Поезд в «Анне Карениной» удался автору лучше других персонажей.
Кадр из фильма «Анна Каренина». 1914
Председатель ФАН-клуба
Сергей Белорусец
Вместе с книгой мы растем
Когда на Московской международной книжной выставке-ярмарке меня признали лауреатом Национального конкурса «Книга года» в номинации «Вместе с книгой мы растем» за детскую книжку «Парикмахеры травы», так получилось, что диплом и бронзовую статуэтку вручал мне Андрей Битов.
Андрей Георгиевич был не только эксклюзивным прозаиком, но и вроде как нашим со товарищи (и господа) непосредственный руководителем, а именно председателем Русского ПЕН-центра, входящего об эту пору во Всемирную ассоциацию писателей Международный ПЕН-клуб.
Отчетов о вручении премии появилось множество.
Мне особенно понравился один.
Интернет-портал «Университетская книга» на полном серьезе сообщил, что Сергея Белорусца награждал председатель его ФАН-клуба Андрей Битов.
Цветная фотография с места события призвана была подтвердить этот факт.
Вместо черного юмора
У меня зазвонил телефон. Снятая мной трубка поначалу кряхтя немотствовала, а потом – вдруг – пулеметно-морзяночно затарахтела голосом первого секретаря Союза писателей Москвы Риммы Федоровны Казаковой:
– Я зеленый сиреневый бульвар умер вычеркивай!..
После чего раздались короткие гудки. Как ни удивительно – я все понял.
Из перманентно готовящегося к печати нового справочника союза мне следовало вычеркнуть очередного ушедшего в мир иной члена. У которого был псевдоним…
Персональный общественный транспорт
Юрист Международного литфонда – обаятельная и остроумная москвичка Мира Абрамовна, наша с сыном неоднократная соседка по столику в доме творчества писателей «Переделкино» жила на улице Усиевича.
В том самом здании, где располагается Литфонд.
– Я езжу на работу и домой одним и тем же персональным общественным транспортом! – с абсолютно серьезным видом декларировала Мира Абрамовна.
После чего брала паузу.
– На чем? – жаждал полной ясности народ.
– На лифте! – неторопливо уточняла Мира Абрамовна.
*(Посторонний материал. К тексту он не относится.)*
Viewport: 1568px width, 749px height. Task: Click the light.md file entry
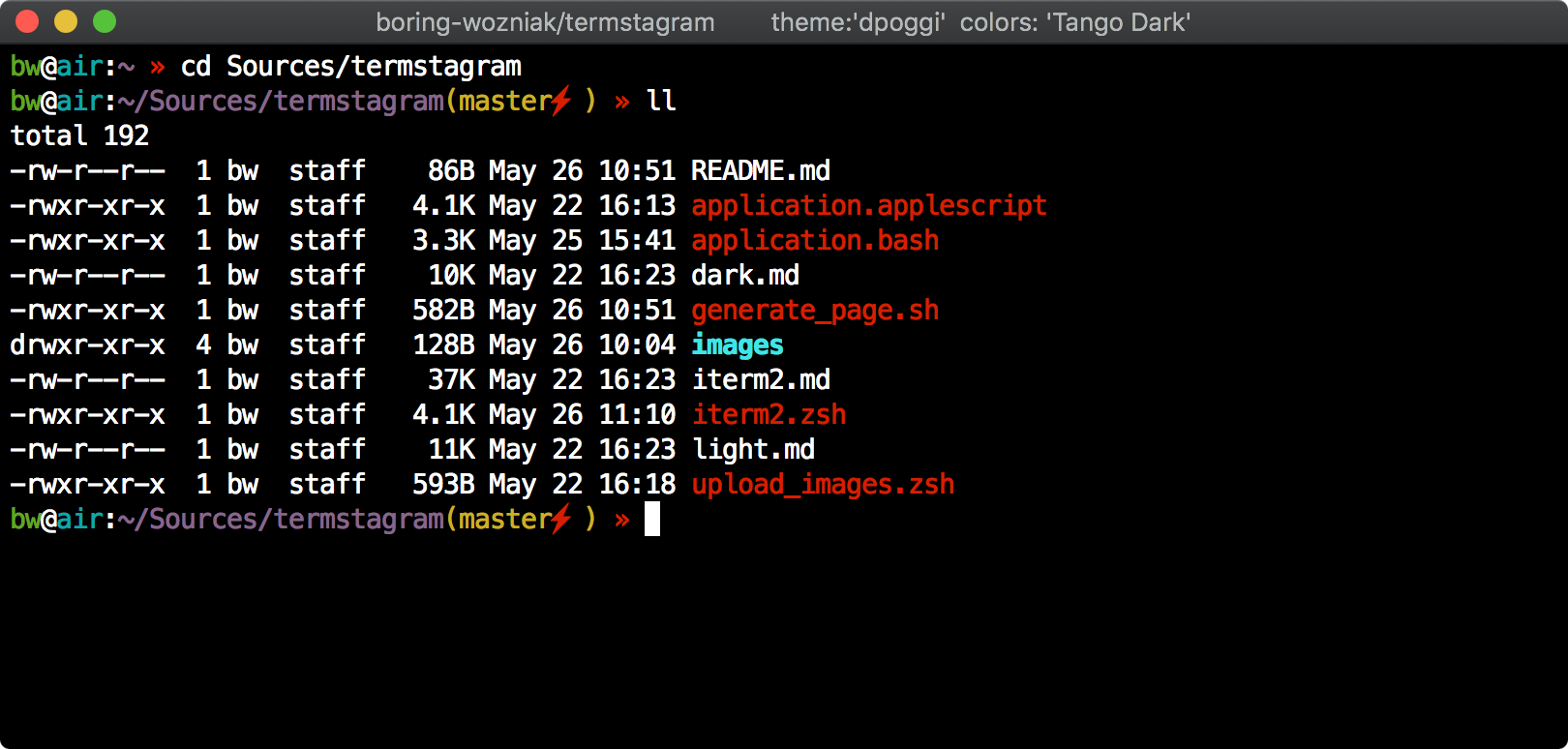point(752,450)
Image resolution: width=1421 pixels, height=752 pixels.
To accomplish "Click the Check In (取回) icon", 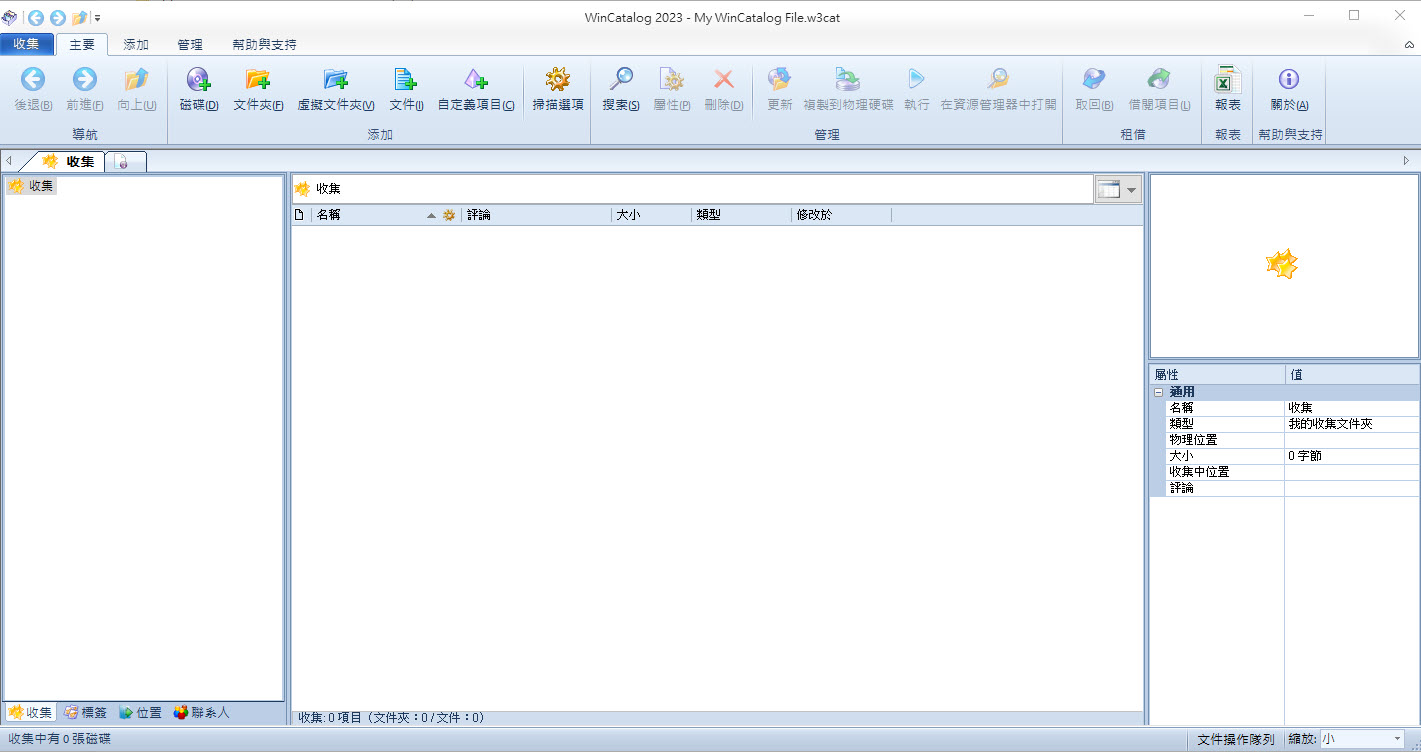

Место, которое нельзя занять
Александр Феденко
* * *
– Папа, про что книжка?
– Про поезд.
– Как называется?
– «Анна Каренина».
– А почему про поезд?
– Он автору удался лучше других персонажей. Лев Николаевич очень любил бессмертную поэму Венедикта Ерофеева «Москва–Петушки» и хотел написать что-нибудь столь же бесподобное. Но всякий раз выходило несколько длинновато и даже фиговато. Тогда, будучи великим писателем, он осознал свою немощь, выписал себя в образе Анны Карениной и самоотверженно бросил под поезд.
* * *
В вагоне метро женщина сорока пяти лет вдруг уступила место другой. Тоже женщине и тоже сорока пяти лет. Как же она на нее смотрела. Боже, как она смотрела!
Ее понять, конечно, можно. У той, уступившей, муж в Омске, сибирские краски лица, и едет она, судя по ветке, на ВДНХ – смотреть достижения народного хозяйства, в которые и в которое верит!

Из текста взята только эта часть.